EmbeddedRelated.com
Forums
Memfault Beyond the Launch

Endianness does not apply to byte

Started by karthikbg November 17, 2006
rTrenado wrote:
> I am sooooo confused now!, why would Little Endian be perverse, > annoying & such?!?!?!
It's not really. It's just that most languages arrange numbers from left to right (even Arabic or Hebrew where words are normally right to left). This is when writing numbers; when speaking numbers many languages go the other way or mix things up. "Four and Twenty." (This may be why Arabic only looks like it switches order when doing numbers, when they're really being written least-precision first) Some languages are top to bottom also. Big endian is only natural to people where left-to-right and highest precision first is natural. Computer memory doesn't have lefts or rights or tops or bottoms. -- Darin Johnson
Rob Windgassen wrote:
> AFAIK the mask in rlwinm instructions requires the begin and end mask bit > indices to be specified.

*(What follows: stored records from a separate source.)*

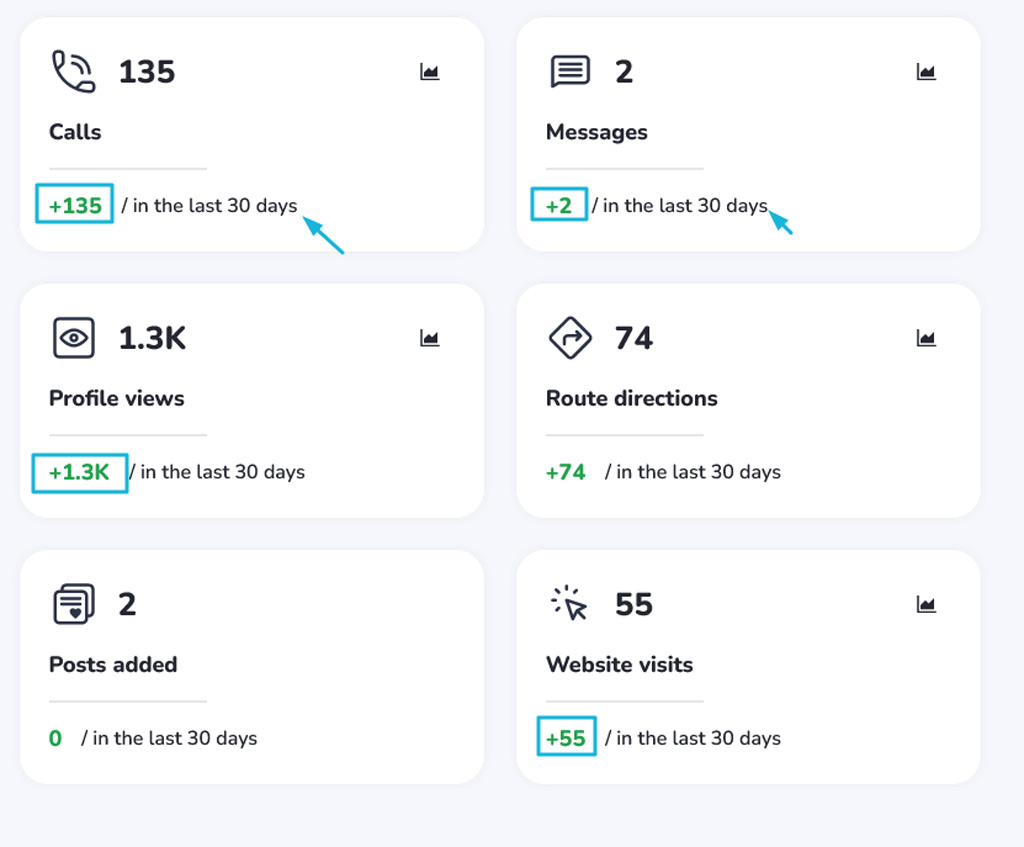Open the chart view for Route directions
This screenshot has width=1024, height=847.
[925, 338]
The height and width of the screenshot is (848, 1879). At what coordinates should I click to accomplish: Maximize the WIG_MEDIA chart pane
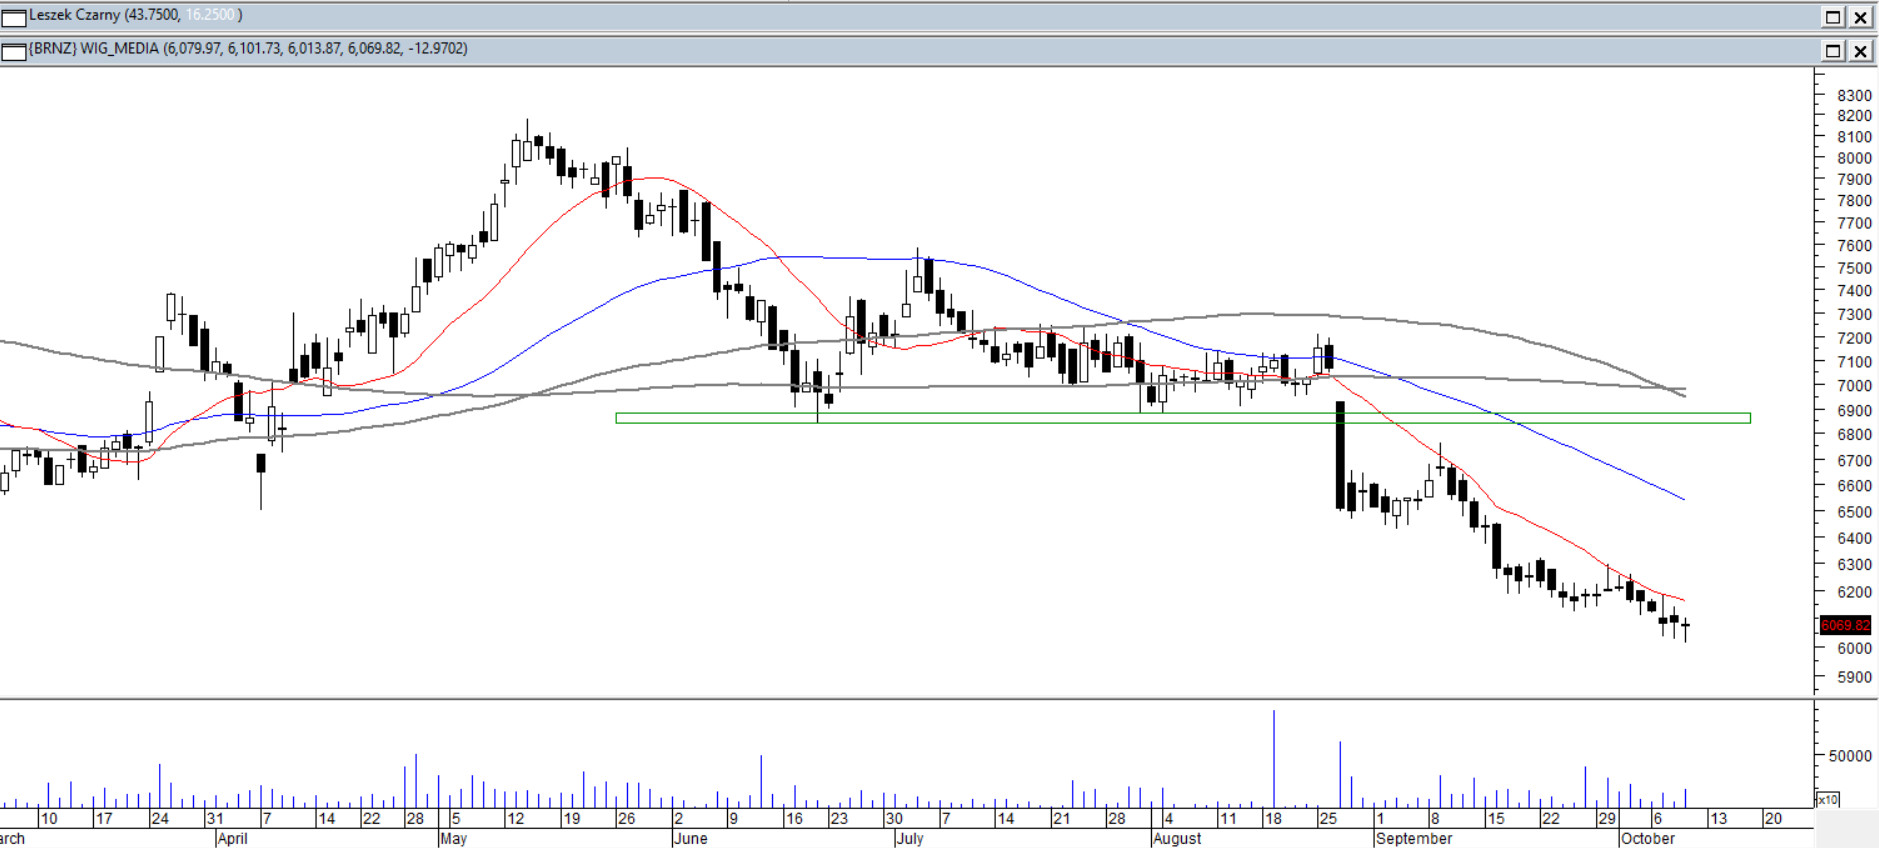click(1833, 51)
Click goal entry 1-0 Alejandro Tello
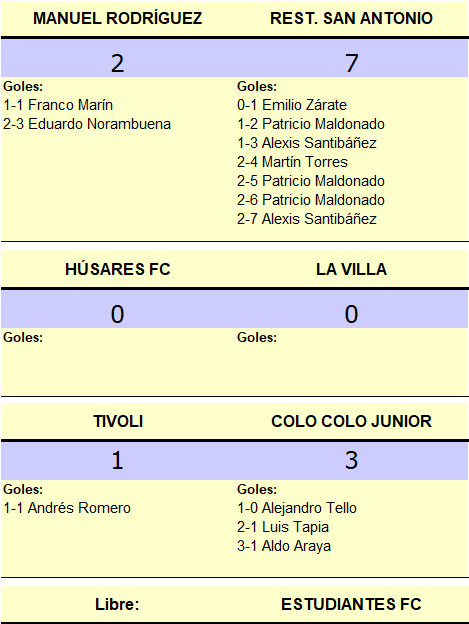 click(297, 508)
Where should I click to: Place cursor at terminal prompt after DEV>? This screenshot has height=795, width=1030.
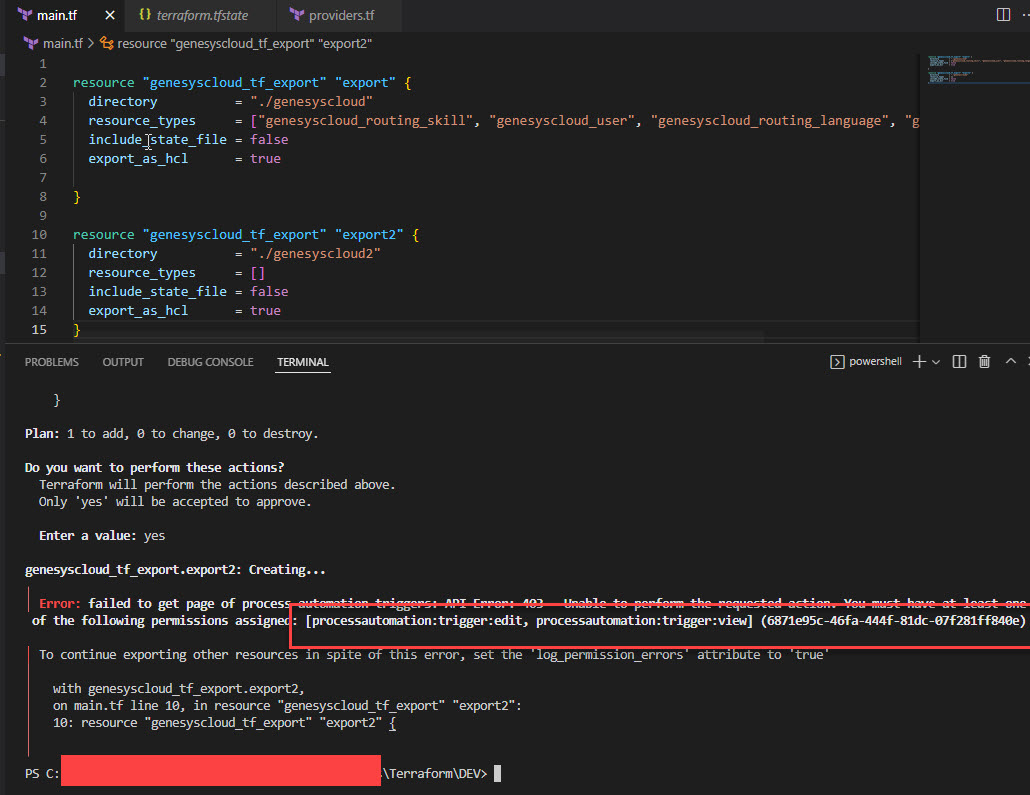click(x=497, y=774)
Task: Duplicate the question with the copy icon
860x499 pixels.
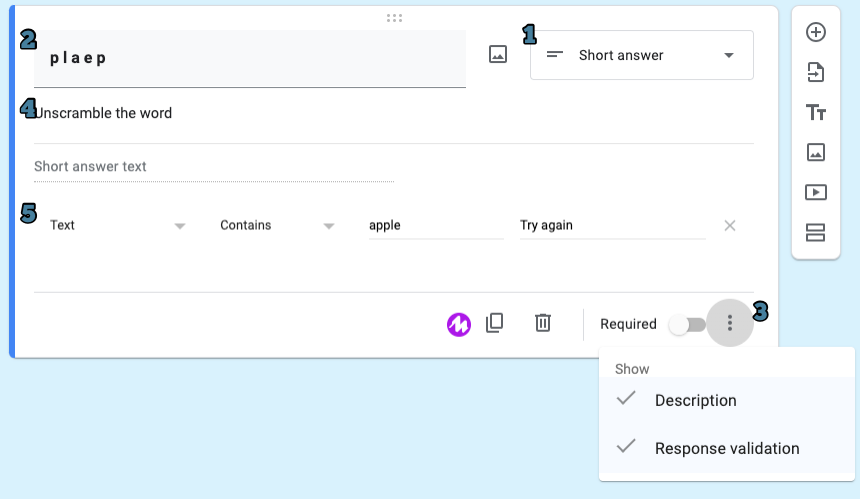Action: click(x=494, y=323)
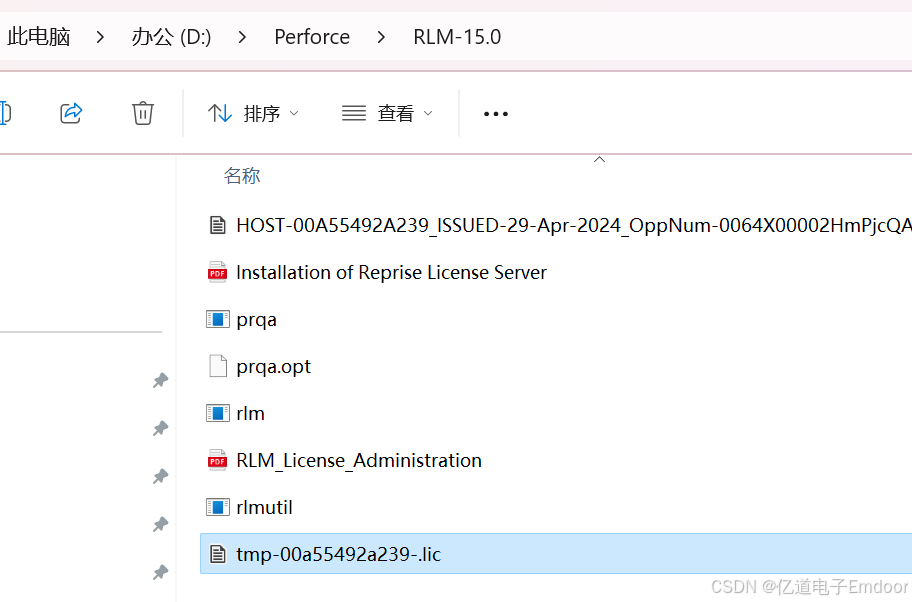Click the Delete (trash) icon
The width and height of the screenshot is (912, 602).
click(142, 113)
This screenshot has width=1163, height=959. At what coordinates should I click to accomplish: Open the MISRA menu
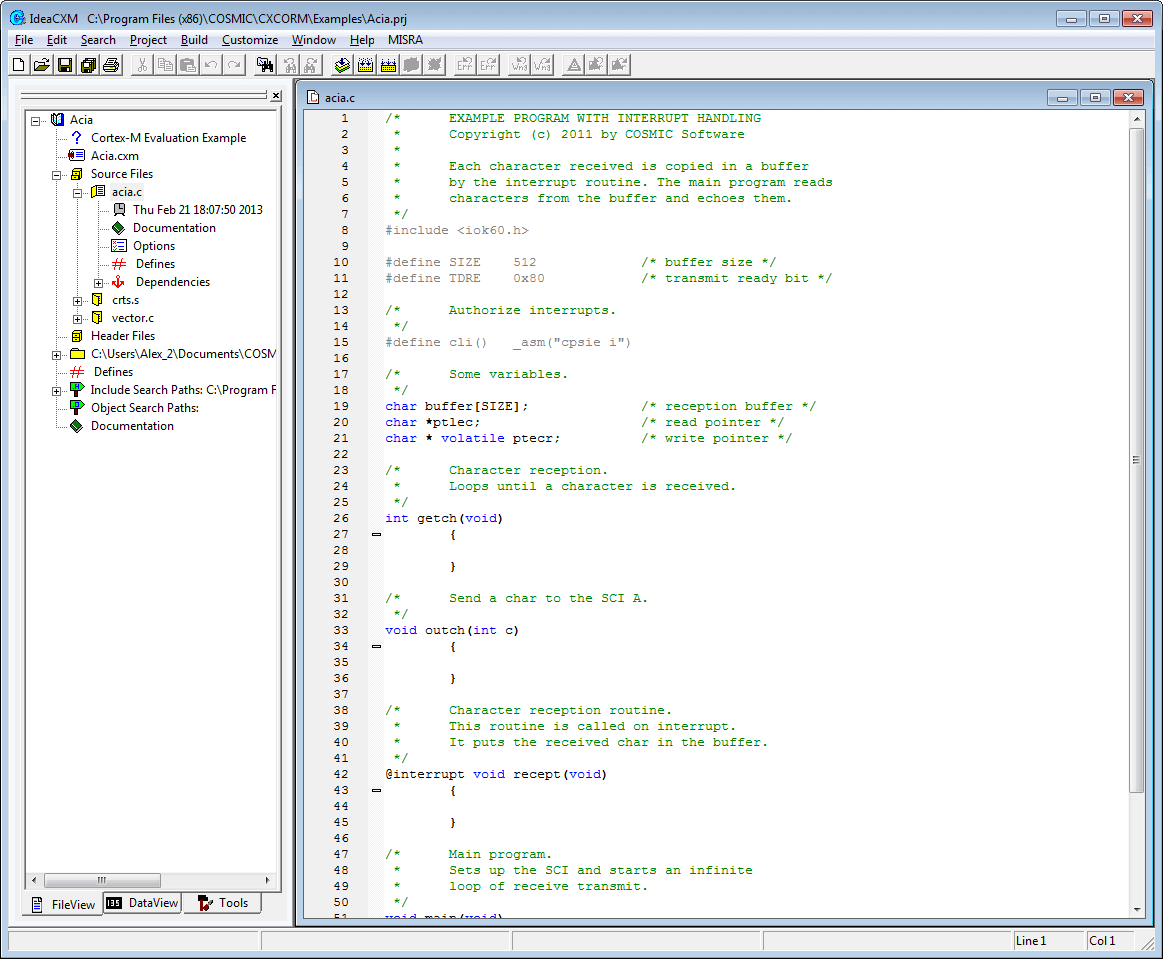pyautogui.click(x=405, y=40)
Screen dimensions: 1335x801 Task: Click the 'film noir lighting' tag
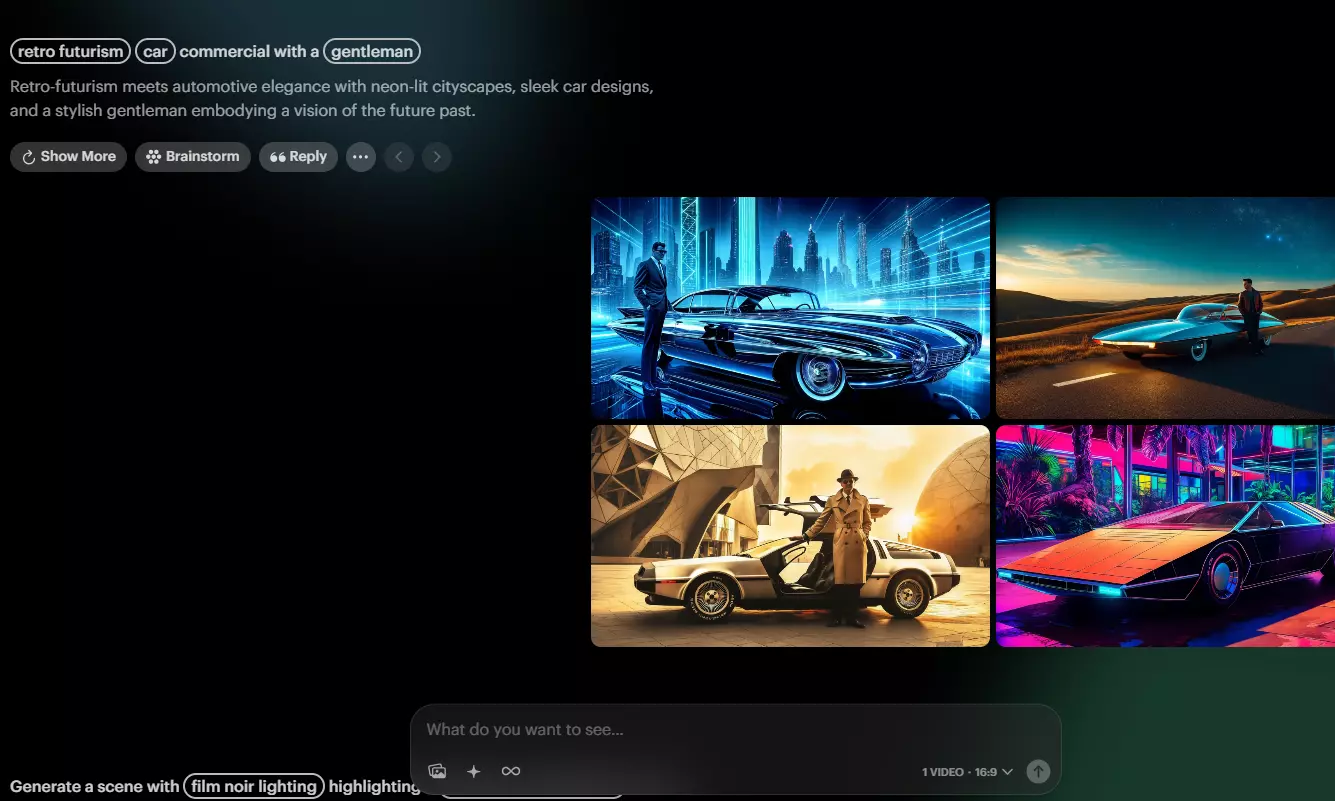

Yeah, after looking it up, that's right. I always considered the bit positions to be "amount to rotate". Ie, rotate the original register as normal, then generate the mask by also rotating 1's and 0's (which may be what occurs internally). The masks are always constants as well. Practically speaking though, this "endianness" is irrelevant to data interchange or portability, unlike byte-endianness. -- Darin Johnson
Grant Edwards wrote:
> On 2006-11-17, DJ Delorie <dj@delorie.com> wrote: >> "karthikbg" <karthik.balaguru@lntinfotech.com> writes: >>> Why did Little-Endian come ? >> My guess is compatibility with previous processors. I.e. emulating >> an 8 bit cpu on a 16 bit LE cpu might be easier than on a 16 bit BE >> cpu. > > Little-endian can be a bit simpler for the hardware design > and/or compiler since the address you put on the bus when you > read a variable doesn't change depending on the destination > type. > > If variable X is a 32-bit integer at address 0x1234, reading it > as a long, char or short always generates address 0x1234. For a > big-endian machine, the address changes depending on how you > want to read the variable. Reading it as a char generates > address 0x1237. Reading it as a short generates 0x1236. > > Not a huge deal, but back in the day gates were more expensive. >
My understanding was that big-endian is easier to implement in hardware, at least for a modern processor with a wide bus and load-store architecture. AFAIK, most RISC processors use big-endian, and for those that support both (like the PPC and MIPS), little-endian is very much a second-class citizen, and is dropped on smaller implementations. In the old days, when most processors were 8-bit, using little-endian format could make a big difference if you were dealing with multi-byte data. If you are trying to do arithmetic on 32-bit (or more) numbers, then little-endian ordering makes a lot of sense, so the usage probably stems from the days when 8-bit processors were used for number crunching and financial work.
Grant Edwards wrote:
> On 2006-11-17, David Brown <david@westcontrol.removethisbit.com> wrote: > >>> [1] There are some processors that can address bits within a >>> register with certain instructions. All the ones I've see >>> call the LSB bit "0". I've never seen such bit-addressing >>> made visible in a high-level language -- except possibly >>> PL/M-51 from Intel (I never actually wrote in PL/M-51, and >>> have rather vague memories of it). The 8051 had a nifty >>> feature where there was a block of memory that was >>> bit-addressible. I don't remember if the bit addressing >>> was big-endian or little-endian >>> >>> I have seen documentation (IBM?) where the register >>> desriptions label the MSB of a register as bit 0, but >>> I've not run into any hardware that works that way. >> Yes, IBM refers to bit 0 as the MSB. Thus if you have a >> powerpc device (from IBM or Freescale), and look the pin >> numbering, D0 is the MSB of the databus and D31 is the LSB. > > Is that convention visible to the programmer in any way? IOW, > at the assembly language level are there instructions that use > an integer "bit index" as an operand? > > A completely fictitious example where bit "endianess" would > be visible: > > BITSET R0,#0 // Sets MSB of R0 > > MOV R1,#31 > BITCLR R0,R1 // Clars LSB of R0 >
Yes, that's about right for the PPC. You *really* want to avoid assembly programming on that thing. I've only used a PPC device on one project, but I even wrote the crt0 startup code in C after the initial "load stack pointer, jump to start code" assembly code. The convention is also visible to anyone reading the user manuals, and to the guy drawing out the schematics. The scope for error here is enormous.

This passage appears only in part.